Support extracting "long" paths on Windows
authorEric Biggers <ebiggers3@gmail.com>
Mon, 20 May 2013 20:56:02 +0000 (15:56 -0500)
committerEric Biggers <ebiggers3@gmail.com>
Mon, 20 May 2013 20:56:02 +0000 (15:56 -0500)
doc/imagex-apply.1.in
doc/imagex-extract.1.in
include/wimlib/apply.h
src/extract.c

index c7ba4c3..96f2e07 100644 (file)
@@ -193,13 +193,21 @@ considered an error condition.
 .IP \[bu]
 Hard links, if supported by the filesystem.
 .PP
-Note: encrypted files will be extracted as raw encrypted data if the filesystem
-does not support encryption.  Compressed files and directories (with the
-compression attribute set) will be extracted as uncompressed if the filesystem
-does not support transparent compression.
-
-Additional note: files with names that cannot be represented on Windows will not
-be extracted by default; see \fB--including-invalid-names\fR.

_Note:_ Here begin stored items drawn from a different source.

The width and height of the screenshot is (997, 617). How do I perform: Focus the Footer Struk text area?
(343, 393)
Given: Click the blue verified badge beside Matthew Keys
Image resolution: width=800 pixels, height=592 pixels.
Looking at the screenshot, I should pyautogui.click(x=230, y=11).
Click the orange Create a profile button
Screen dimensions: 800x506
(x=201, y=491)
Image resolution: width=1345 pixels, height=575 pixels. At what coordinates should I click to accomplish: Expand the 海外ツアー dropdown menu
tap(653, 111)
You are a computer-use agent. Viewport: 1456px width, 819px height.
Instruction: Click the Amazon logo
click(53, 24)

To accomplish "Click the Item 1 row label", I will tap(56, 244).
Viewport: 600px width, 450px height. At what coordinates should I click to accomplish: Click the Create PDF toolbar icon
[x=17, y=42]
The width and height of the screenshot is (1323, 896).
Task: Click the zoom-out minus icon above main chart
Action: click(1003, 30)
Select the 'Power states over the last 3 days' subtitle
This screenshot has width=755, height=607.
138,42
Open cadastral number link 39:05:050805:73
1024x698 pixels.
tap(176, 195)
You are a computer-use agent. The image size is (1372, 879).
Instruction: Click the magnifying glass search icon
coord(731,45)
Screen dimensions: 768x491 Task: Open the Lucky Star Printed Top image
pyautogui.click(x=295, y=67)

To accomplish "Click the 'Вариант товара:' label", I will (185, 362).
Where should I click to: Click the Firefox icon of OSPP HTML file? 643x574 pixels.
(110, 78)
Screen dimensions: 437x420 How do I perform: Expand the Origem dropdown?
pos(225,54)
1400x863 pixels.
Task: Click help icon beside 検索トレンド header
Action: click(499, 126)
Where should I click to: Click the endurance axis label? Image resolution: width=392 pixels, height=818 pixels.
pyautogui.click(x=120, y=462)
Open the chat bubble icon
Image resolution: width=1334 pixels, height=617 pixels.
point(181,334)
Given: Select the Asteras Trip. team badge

+Additional notes about extracting files on Windows:
+.IP \[bu] 4
+Encrypted files will be extracted as raw encrypted data if the filesystem
+does not support encryption.
+.IP \[bu]
+Compressed files and directories (with the compression attribute set) will be
+extracted as uncompressed if the filesystem does not support transparent
+compression.
+.IP \[bu]
+Files with names that cannot be represented on Windows will not
+be extracted by default; see \fB--include-invalid-names\fR.
+.IP \[bu]
+Files with full paths over 260 characters (MAX_PATH) are extracted by using the
+\\\\?\\-prefixed path hack.  But beware that such files will be inaccessible to
+most Windows software and may not be able to be deleted easily.
 .SH SPLIT WIMS
 You may use \fB@IMAGEX_PROGNAME@ apply\fR to apply images from a split WIM.  The
 \fIWIMFILE\fR argument is used to specify the first part of the split WIM, and
@@ -293,7 +301,7 @@ we do not have permission to set the desired one.  On UNIX: with
 \fB--unix-data\fR, fail immediately if the UNIX owner, group, or file mode on an
 extracted file cannot be set for any reason.
 .TP
-\fB--including-invalid-names\fR
+\fB--include-invalid-names\fR
 Extract files and directories with invalid names by replacing characters and
 appending a suffix rather than ignoring them.  The meaning of this is
 platform-dependent.
@@ -309,7 +317,7 @@ conditions as well. However, it is not guaranteed, and in particular a WIM
 image captured with \fB@IMAGEX_PROGNAME@\fR on UNIX could contain such files.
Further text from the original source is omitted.